One of the hardest parts has definitely been the reactions I get from others. All of a sudden, everyone seems to be fixated on his socialization. It’s all I hear about from strangers and acquaintances when they first hear that we homeschool. I suspect these people who are so concerned have likely never bothered to reach out to a disabled person to be their friend, or gone into a self-contained classroom to see how much socialization disabled students in the public school setting are getting there (read more about that here). You would think that after all these years as an autism parent, I would have grown a thicker skin to the advice and judgments of strangers, but that’s only true to a degree. Long ago, I stopped being invested in their stares and comments, but you never get over it all the way. Nobody wants to be the odd one out. (Note to all: Please do not ask a homeschooling family about how their child is getting socialization. Just don’t. The question is inherently condescending. Thankfully, this question doesn’t come from my friends, but from casual onlookers.)

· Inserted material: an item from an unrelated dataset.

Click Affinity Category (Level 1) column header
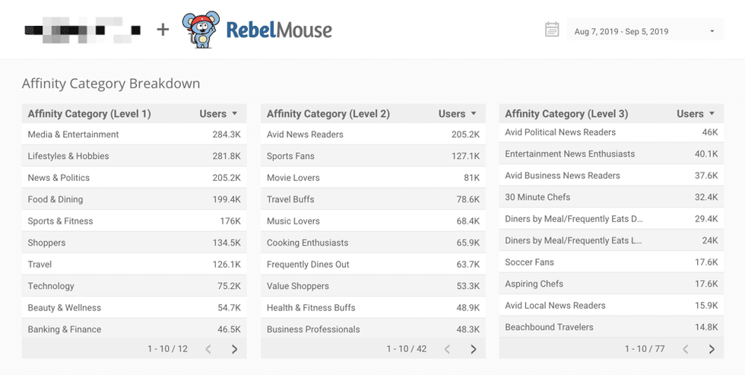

But the single hardest thing is the only one that surprised me. If you’ve read this far, maybe you see the common thread in the examples above: it all comes down to what the school system wouldn’t or couldn’t do to teach him. I am a lifelong fan of public schools and the teachers in them. My mother was a teacher, and I received an excellent education in public schools. But this homeschooling experience and Cheeks’ spelling to communicate has really broken my faith in the public school system for all but the most mainstream, typical learners.

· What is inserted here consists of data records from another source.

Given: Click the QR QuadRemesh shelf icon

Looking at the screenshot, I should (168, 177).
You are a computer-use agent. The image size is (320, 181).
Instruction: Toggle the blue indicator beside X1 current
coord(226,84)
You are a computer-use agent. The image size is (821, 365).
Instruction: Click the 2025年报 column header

As a taxpayer, I agree that the school system shouldn’t immediately embrace every new methodology that a parent has decided to try. They are already a system of infinite need and limited means, and there isn’t money or space for every unproven idea. But as a parent, I was shocked that the administration wouldn’t even observe a session. That tells me that they are more interested in adhering to their system, regardless of whether it might be failing him. And the only way to tell themselves that they weren’t failing him was to put the burden on him and assume the problem was because he couldn’t learn.  These people, who at one time I truly believed wanted the best for him, didn’t want to even see what he could do if it didn’t already fit their expectations. Cheeks’ classroom teacher was even told he was not allowed to hold on to a book I had loaned him, and was told to turn it over to a supervisor until I asked for it back. The school district banned a teacher from having a book about education. Let’s just sit with that one for a moment, shall we?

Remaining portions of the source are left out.